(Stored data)
/---

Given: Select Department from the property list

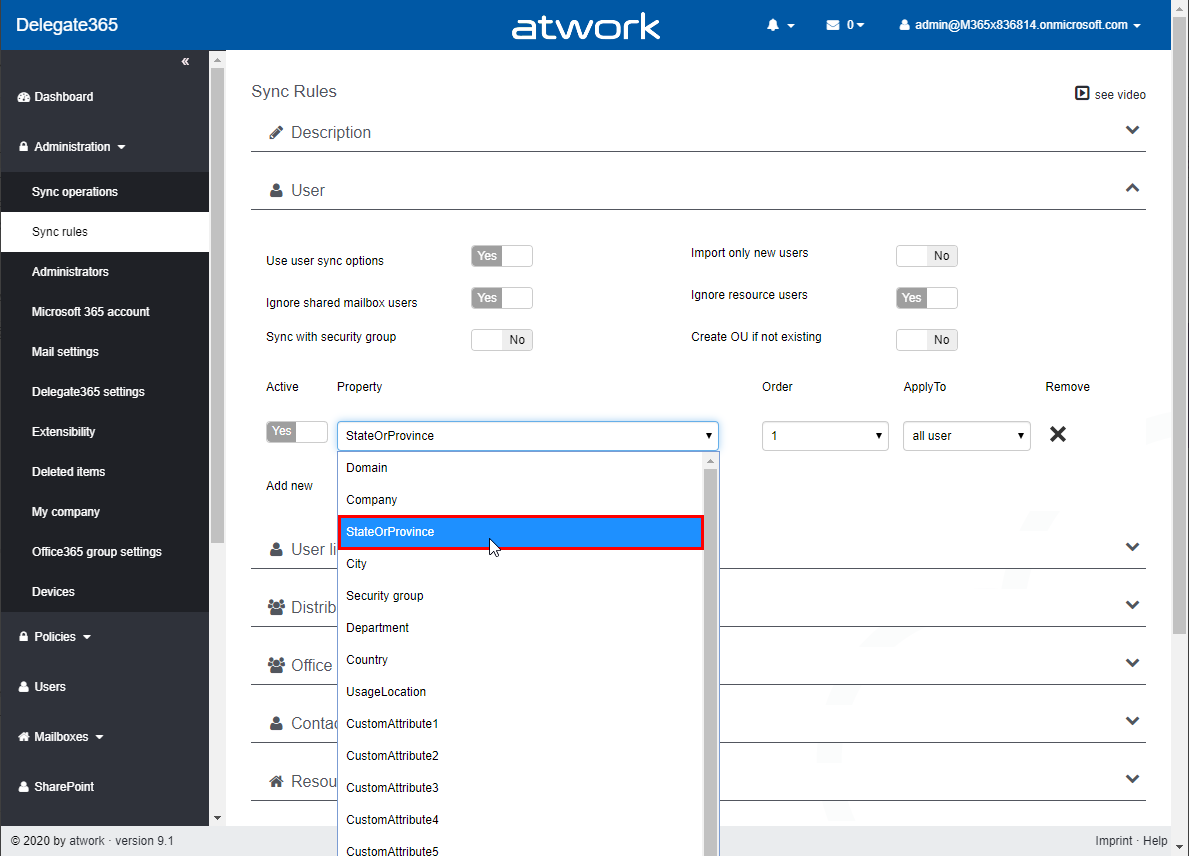Looking at the screenshot, I should (377, 628).
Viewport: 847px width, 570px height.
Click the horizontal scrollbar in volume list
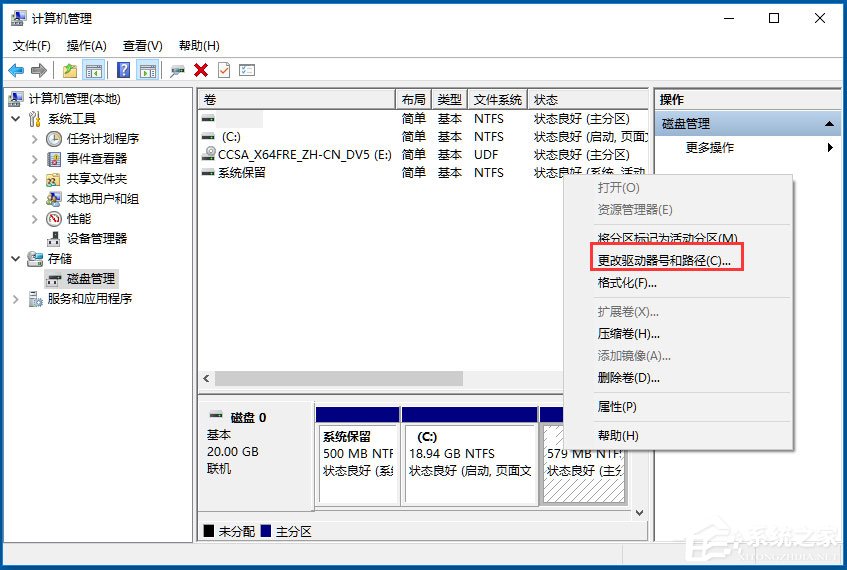pyautogui.click(x=338, y=379)
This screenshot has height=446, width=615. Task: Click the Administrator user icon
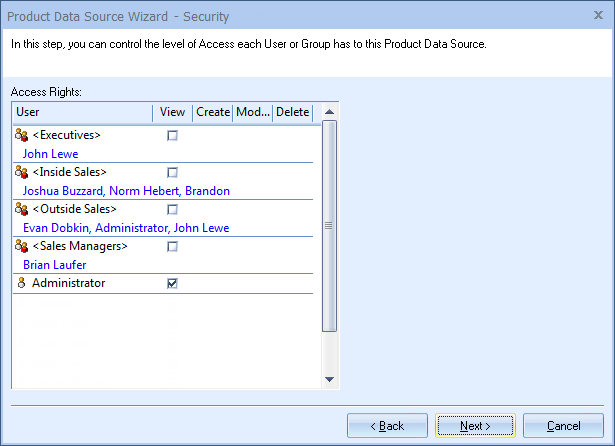pyautogui.click(x=22, y=284)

\---

• [Exercise] Write the lines out exactly, beginning at the line that holds "Viewport: 847px width, 570px height." and stopping after the last line of the entries; include no pictures.

• [Result of the exercise]
Viewport: 847px width, 570px height.
Click the horizontal scrollbar in volume list
pyautogui.click(x=338, y=379)
This screenshot has height=446, width=615. Task: Click the Administrator user icon
pyautogui.click(x=22, y=284)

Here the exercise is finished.